Problem statement - An exact transcription of all the records is required, minus the images.

[Stored records]
═══

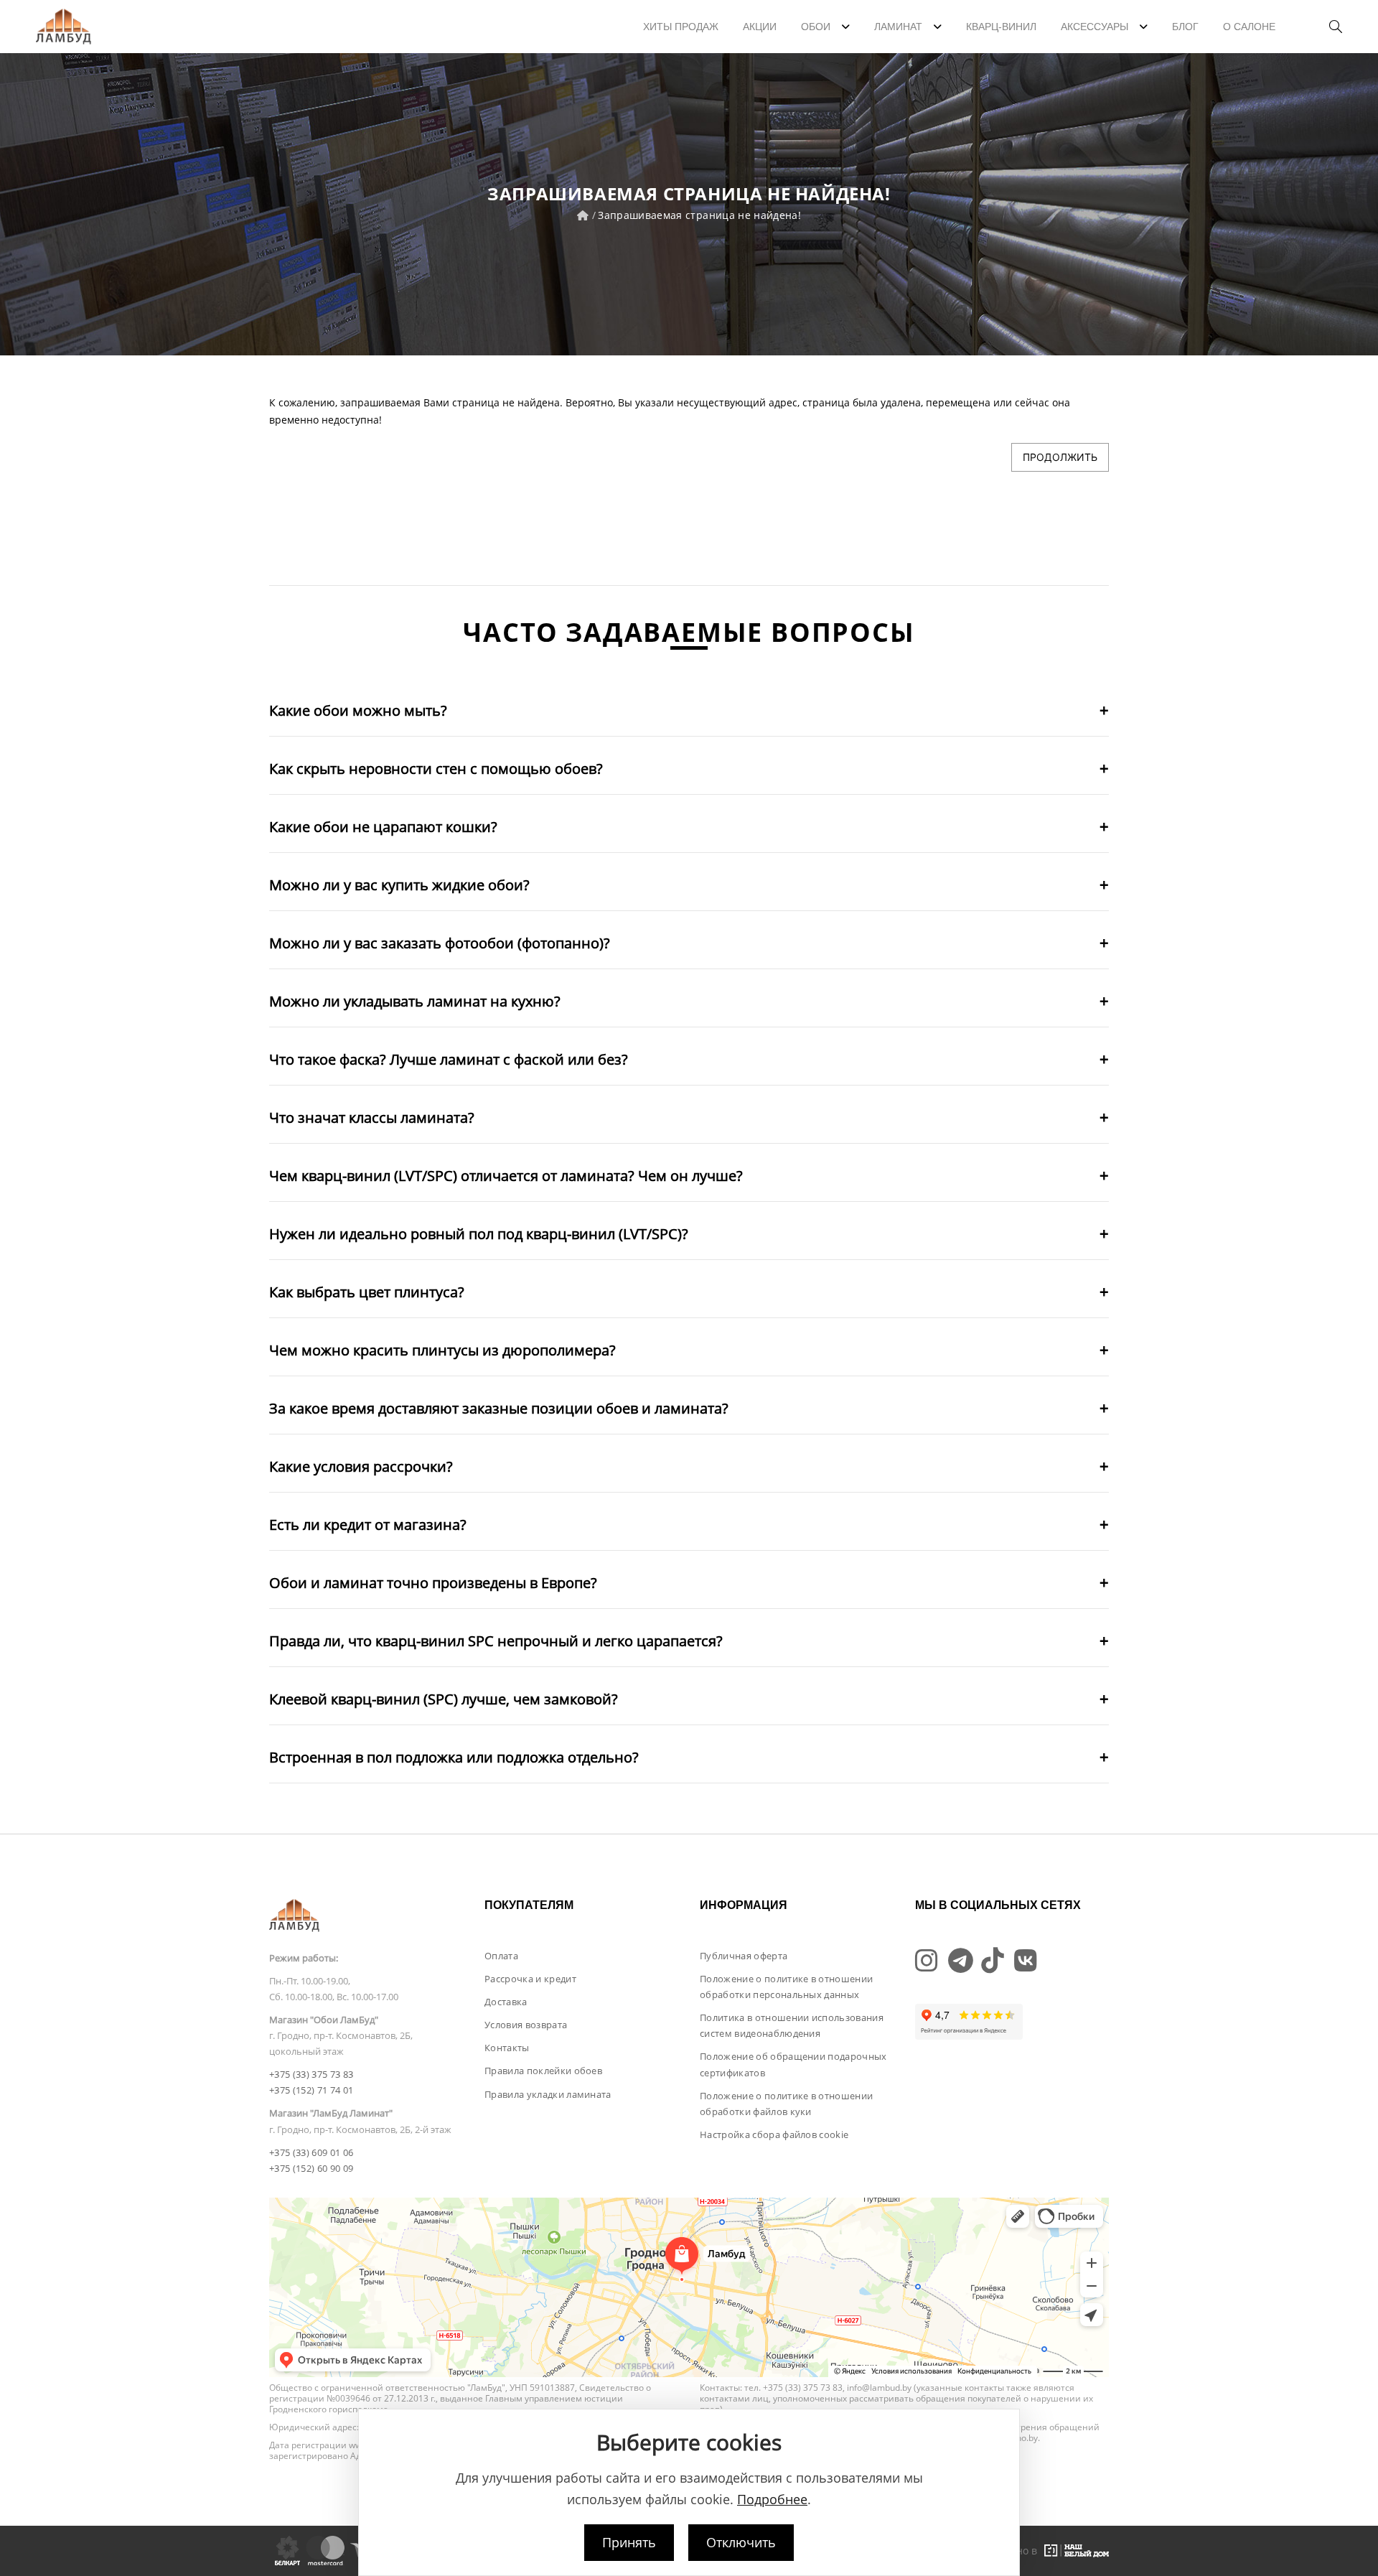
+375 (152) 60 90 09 (311, 2168)
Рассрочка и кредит (530, 1978)
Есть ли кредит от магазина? (368, 1524)
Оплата (501, 1955)
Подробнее (772, 2499)
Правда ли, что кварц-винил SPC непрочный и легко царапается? (496, 1641)
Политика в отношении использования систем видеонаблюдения (791, 2025)
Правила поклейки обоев (543, 2070)
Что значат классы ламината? (371, 1117)
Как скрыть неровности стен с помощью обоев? (436, 768)
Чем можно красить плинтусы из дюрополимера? (442, 1350)
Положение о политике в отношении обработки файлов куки (786, 2103)
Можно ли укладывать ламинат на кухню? (415, 1001)
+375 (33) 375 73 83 (311, 2074)
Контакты (507, 2047)
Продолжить (1060, 457)
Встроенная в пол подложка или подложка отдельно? (454, 1757)
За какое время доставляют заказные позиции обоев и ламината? (498, 1408)
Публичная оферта (743, 1955)
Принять (629, 2542)
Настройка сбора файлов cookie (774, 2134)
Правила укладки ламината (547, 2094)
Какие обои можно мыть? (358, 710)
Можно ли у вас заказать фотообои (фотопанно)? (439, 943)
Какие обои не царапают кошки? (383, 826)
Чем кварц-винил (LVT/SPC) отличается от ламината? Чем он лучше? (506, 1175)
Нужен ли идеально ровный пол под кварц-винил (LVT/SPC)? (478, 1233)
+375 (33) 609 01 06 (311, 2152)
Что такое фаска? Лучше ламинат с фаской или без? (448, 1059)
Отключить (741, 2542)
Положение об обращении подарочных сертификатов (793, 2064)
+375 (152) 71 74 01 (311, 2089)
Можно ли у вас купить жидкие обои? (399, 885)
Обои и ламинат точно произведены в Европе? (433, 1582)
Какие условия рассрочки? (361, 1466)
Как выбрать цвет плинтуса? (366, 1292)
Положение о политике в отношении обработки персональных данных (786, 1986)
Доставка (506, 2001)
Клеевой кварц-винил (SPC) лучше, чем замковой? (443, 1699)
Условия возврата (525, 2024)
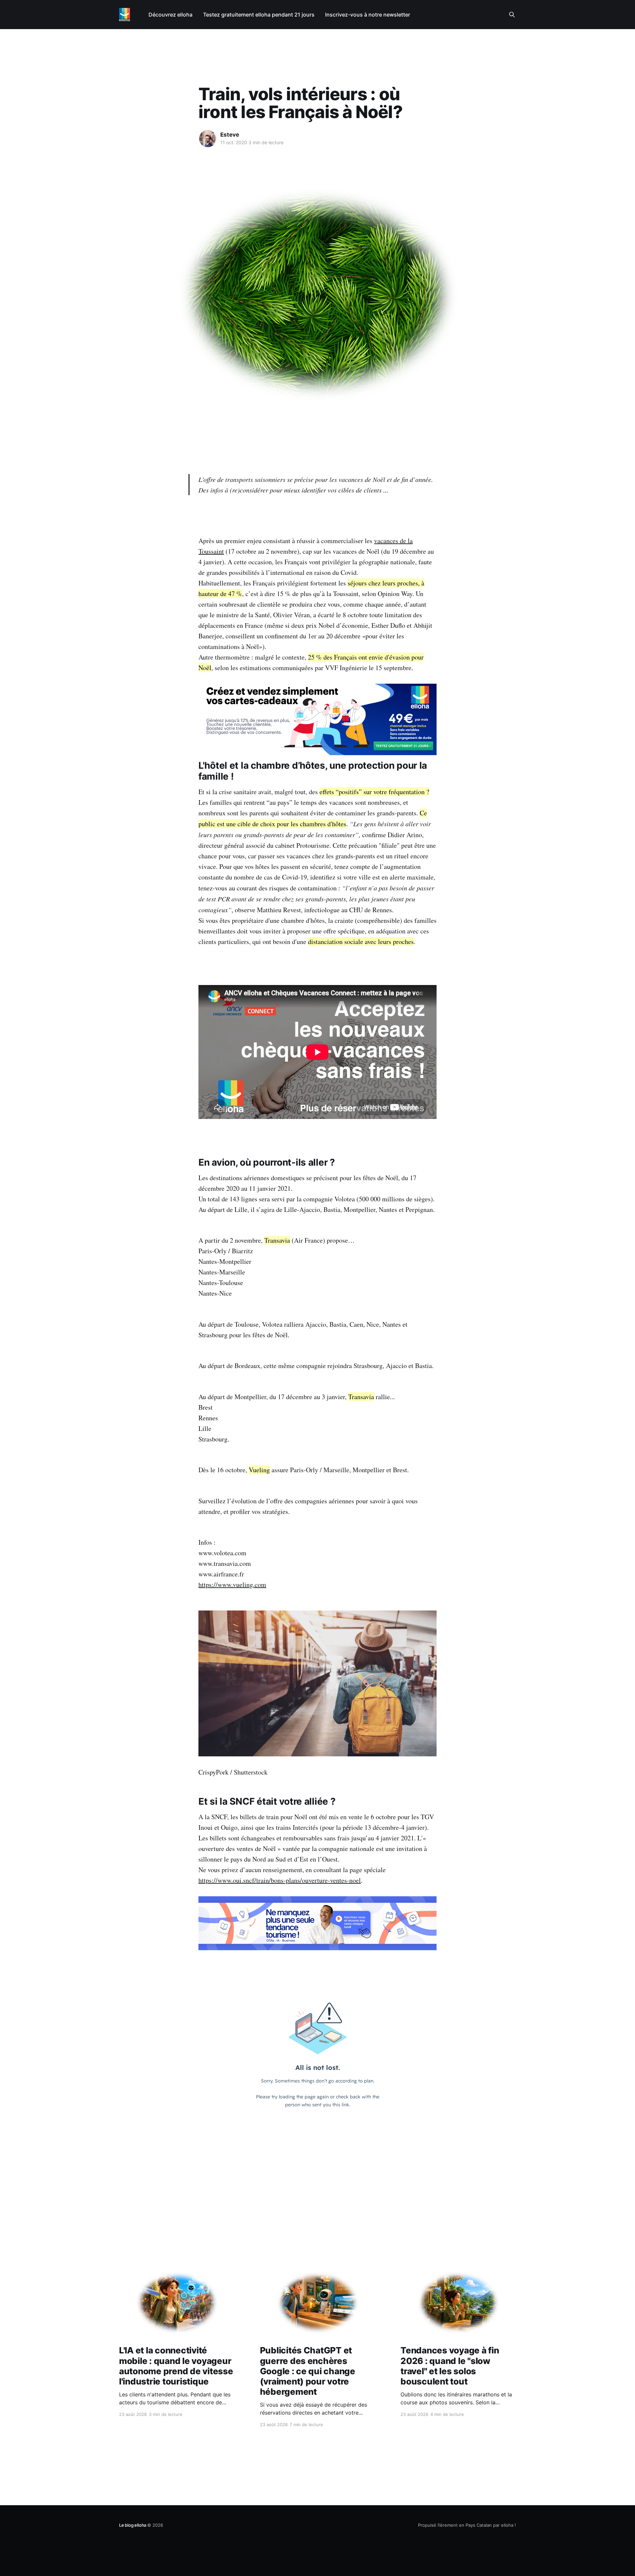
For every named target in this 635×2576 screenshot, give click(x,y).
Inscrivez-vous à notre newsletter (367, 14)
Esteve (229, 134)
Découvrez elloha (170, 14)
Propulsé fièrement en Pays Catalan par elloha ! (467, 2525)
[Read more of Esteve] (207, 138)
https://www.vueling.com (232, 1584)
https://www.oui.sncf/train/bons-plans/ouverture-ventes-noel (279, 1880)
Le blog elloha (133, 2525)
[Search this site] (512, 14)
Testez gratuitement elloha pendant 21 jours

═══

Exercise answer -
+375 (152) 60 90 09 (311, 2168)
Рассрочка и кредит (530, 1978)
Есть ли кредит от магазина? (368, 1524)
Оплата (501, 1955)
Подробнее (772, 2499)
Правда ли, что кварц-винил SPC непрочный и легко царапается? (496, 1641)
Политика в отношении использования систем видеонаблюдения (791, 2025)
Правила поклейки обоев (543, 2070)
Что значат классы ламината? (371, 1117)
Как скрыть неровности стен с помощью обоев? (436, 768)
Чем можно красить плинтусы из дюрополимера? (442, 1350)
Положение о политике в отношении обработки файлов куки (786, 2103)
Можно ли укладывать ламинат на кухню? (415, 1001)
+375 (33) 375 73 83 (311, 2074)
Контакты (507, 2047)
Продолжить (1060, 457)
Встроенная в пол подложка или подложка отдельно? (454, 1757)
За какое время доставляют заказные позиции обоев и ламината? (498, 1408)
Публичная оферта (743, 1955)
Принять (629, 2542)
Настройка сбора файлов cookie (774, 2134)
Правила укладки ламината (547, 2094)
Какие обои можно мыть? (358, 710)
Можно ли у вас заказать фотообои (фотопанно)? (439, 943)
Какие обои не царапают кошки? (383, 826)
Чем кварц-винил (LVT/SPC) отличается от ламината? Чем он лучше? (506, 1175)
Нужен ли идеально ровный пол под кварц-винил (LVT/SPC)? (478, 1233)
+375 (33) 609 01 06 (311, 2152)
Что такое фаска? Лучше ламинат с фаской или без? (448, 1059)
Отключить (741, 2542)
Положение об обращении подарочных сертификатов (793, 2064)
+375 (152) 71 74 01 (311, 2089)
Можно ли у вас купить жидкие обои? (399, 885)
Обои и ламинат точно произведены в Европе? (433, 1582)
Какие условия рассрочки? (361, 1466)
Как выбрать цвет плинтуса? (366, 1292)
Положение о политике в отношении обработки персональных данных (786, 1986)
Доставка (506, 2001)
Клеевой кварц-винил (SPC) лучше, чем замковой? (443, 1699)
Условия возврата (525, 2024)
For every named target in this 635×2576 screenshot, give click(x,y).
Inscrivez-vous à notre newsletter (367, 14)
Esteve (229, 134)
Découvrez elloha (170, 14)
Propulsé fièrement en Pays Catalan par elloha ! (467, 2525)
[Read more of Esteve] (207, 138)
https://www.vueling.com (232, 1584)
https://www.oui.sncf/train/bons-plans/ouverture-ventes-noel (279, 1880)
Le blog elloha (133, 2525)
[Search this site] (512, 14)
Testez gratuitement elloha pendant 21 jours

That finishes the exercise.